Passage fourni:

::::::

Une fois le récit achevé en VI, 24, le lecteur ne peut que s’étonner de la maîtrise narrative de la vieille, d’autant que sa technique est rehaussée par de nombreuses allusions poétiques : la colère de Vénus renvoie à la colère de Junon dans l’Énéide de Virgile, la descente aux enfers, ou catabase de Psyché réfère  évidemment  à  de  semblables  voyages  accomplis  par  Ulysse  et  par  Énée,  etc.  (Zimmerman, 2004).   Ainsi,  ce  lecteur  est  à  même  de  comprendre  le  double  sens  des  épithètes  que  le  narrateur principal  du  récit  emprunte  aux  brigands  (VI,  25)  :  en  désignant  à  son  tour  la  vieille  comme « délirante » et « ivre », il se réfère cette fois à des stéréotypes appliqués aux poètes (Graverini, 2006).

C’est alors qu’une ultime révélation met le comble à la surprise du lecteur, qui se doute pourtant bien qu’aucune  vieille réelle n’aurait raconté cette histoire dans ce style-là. Le narrateur principal, Lucius changé en âne, avoue qu’il aurait bien voulu prendre note du récit, si sa métamorphose ne le lui avait interdit :  « Mais  moi,  non  loin  de  là,  j’étais  à  la  peine,  par  Hercule,  de  n’avoir  entre  les  mains  ni tablettes  de  cire  [pugillares]  ni  stylet  [stilum]  afin  de  transcrire  [praenotarum]  une  si  jolie  histoire [tam  bellam  fabellam]. »  L’importance personnelle  que  revêt  aux  yeux  de  l’auteur  le  récit  des aventures  de  Psyché  se  mesure  à  l’aune  des  efforts  qu’il déploie  pour  modifier  la  perception  de  sa narratrice,  devenue  finalement  «une  gentille  petite  vieille»  (VI,  25,  lat  anicula),  et,  peu  à  peu,  la métamorphoser  en  poétesse.  Par  un  véritable  coup  de  force  culturel,  Apulée  cherche  ainsi  à transformer en littérature écrite, admissible pour un public raffiné, un objet initialement vil, c’est-à- dire  les  élucubrations  d’une  vieille  ne  parlant  sans  doute  ni  latin  ni  grec.  Le  déploiement  de  tant d’efforts  rhétoriques rend donc  tout à  fait  vraisemblable que  le  récit  ayant servi  de base au texte  si élaboré d’Apulée soit un conte oral entendu de la bouche d’une personne chère.

Un mythe grec ?

::::::

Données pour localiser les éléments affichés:
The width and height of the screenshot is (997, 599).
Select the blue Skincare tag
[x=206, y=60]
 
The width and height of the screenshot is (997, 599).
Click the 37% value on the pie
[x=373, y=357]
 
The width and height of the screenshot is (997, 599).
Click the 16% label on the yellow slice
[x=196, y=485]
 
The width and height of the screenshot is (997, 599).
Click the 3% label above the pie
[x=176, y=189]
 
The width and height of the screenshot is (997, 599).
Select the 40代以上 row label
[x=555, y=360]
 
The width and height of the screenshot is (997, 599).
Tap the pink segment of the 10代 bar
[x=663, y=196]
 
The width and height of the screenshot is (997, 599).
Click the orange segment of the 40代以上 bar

::::::

À faire:
**A.** Selon le passage sur le récit de Psyché, à quoi renvoie la colère de Vénus ?
**B.** Extrayez du passage sur le récit de Psyché la partie qui s'ouvre sur les mots contenant « Une fois le » et se referme sur « poètes (Graverini, 2006). ».
Vous n'avez pas besoin de ces données.

Réponses rédigées:
**A.** À la colère de Junon dans l'Énéide de Virgile.

**B.**
Une fois le récit achevé en VI, 24, le lecteur ne peut que s’étonner de la maîtrise narrative de la vieille, d’autant que sa technique est rehaussée par de nombreuses allusions poétiques : la colère de Vénus renvoie à la colère de Junon dans l’Énéide de Virgile, la descente aux enfers, ou catabase de Psyché réfère  évidemment  à  de  semblables  voyages  accomplis  par  Ulysse  et  par  Énée,  etc.  (Zimmerman, 2004).   Ainsi,  ce  lecteur  est  à  même  de  comprendre  le  double  sens  des  épithètes  que  le  narrateur principal  du  récit  emprunte  aux  brigands  (VI,  25)  :  en  désignant  à  son  tour  la  vieille  comme « délirante » et « ivre », il se réfère cette fois à des stéréotypes appliqués aux poètes (Graverini, 2006).